Harder, Better, Faster, Stronger

Prior to my birth, my dad competed in Olympic-style weightlifting, and he continued to lift as a hobby for many years after. Growing up, our garage walls were covered in posters of hairy men demonstrating proper technique for the Clean & Jerk and the Snatch. (Could they have come up with dirtier names?) And at one point or another, all of my immediate family has engaged in some form of weightlifting. Perhaps it’s our short stature and resulting low center of gravity, but in some ways I feel like this sport is in our blood.

I’ve bounced in and out of gyms over the years, never staying as true to the sport as I would have liked. Too often, I’ve allowed my eating disorder to thwart my attempts at a better me.
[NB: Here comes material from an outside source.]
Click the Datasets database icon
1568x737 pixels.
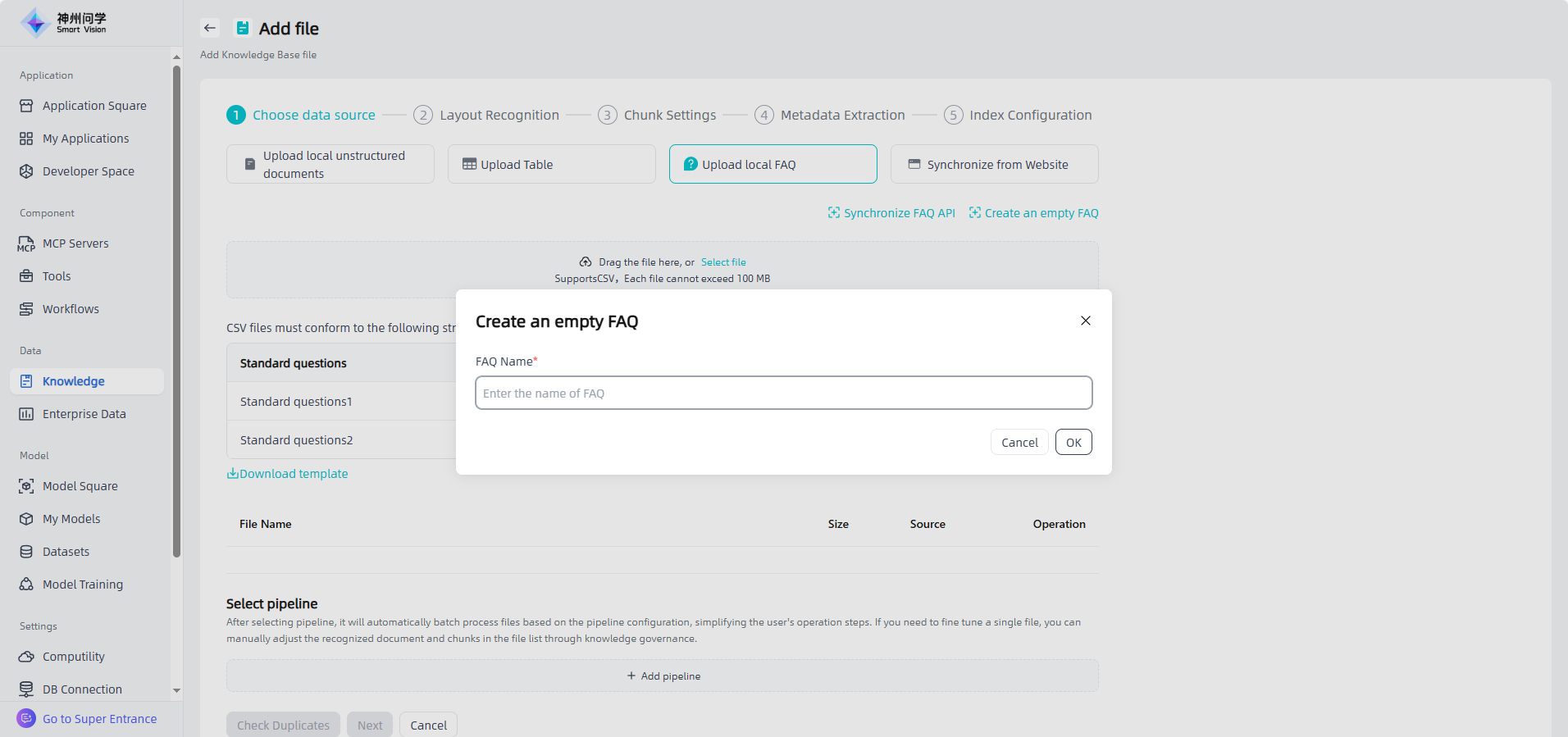[x=26, y=552]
Recently, however, I decided to incorporate some light lifts and bodyweight exercises back into my routine, and I am so glad I did.


This guy’s clearly enjoying himself…right?
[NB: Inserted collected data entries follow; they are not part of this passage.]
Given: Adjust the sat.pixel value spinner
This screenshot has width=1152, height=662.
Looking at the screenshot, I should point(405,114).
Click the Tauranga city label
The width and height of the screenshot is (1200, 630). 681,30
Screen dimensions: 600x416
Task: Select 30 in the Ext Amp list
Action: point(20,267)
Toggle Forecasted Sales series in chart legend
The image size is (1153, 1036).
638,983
No other activity has ever proven as effective in increasing not only my physical strength but mental endurance and feelings of hope and empowerment. When I am able to turn my attention to fitness and health, my brain’s idea of the “perfect body” quickly changes from pale and skeletal to toned and rosy. Lifting is not always the most pleasant activity (oh god, squats…), but I’ve found there’s nothing like cranking my music to 11 and busting out a few sets of deadlifts to make me feel seriously badass.

That's more like it...

That’s more like it…



  1. Focusing on improving my strength is probably one of the things that helped me recover the most. In a way it remains so even now. Whenever the ED thoughts get particularly bad, I stop myself and think, “do you want to be some skinny little weakling, or do you want to be an EFFING VIKING!?!?”
    Viking. Always. 😀

  2. I often credit lifting with saving me! It’s been incredibly therapeutic to learn how strong my body actually is. Sometimes mental strength can result from physical strength. At least it has in my experience!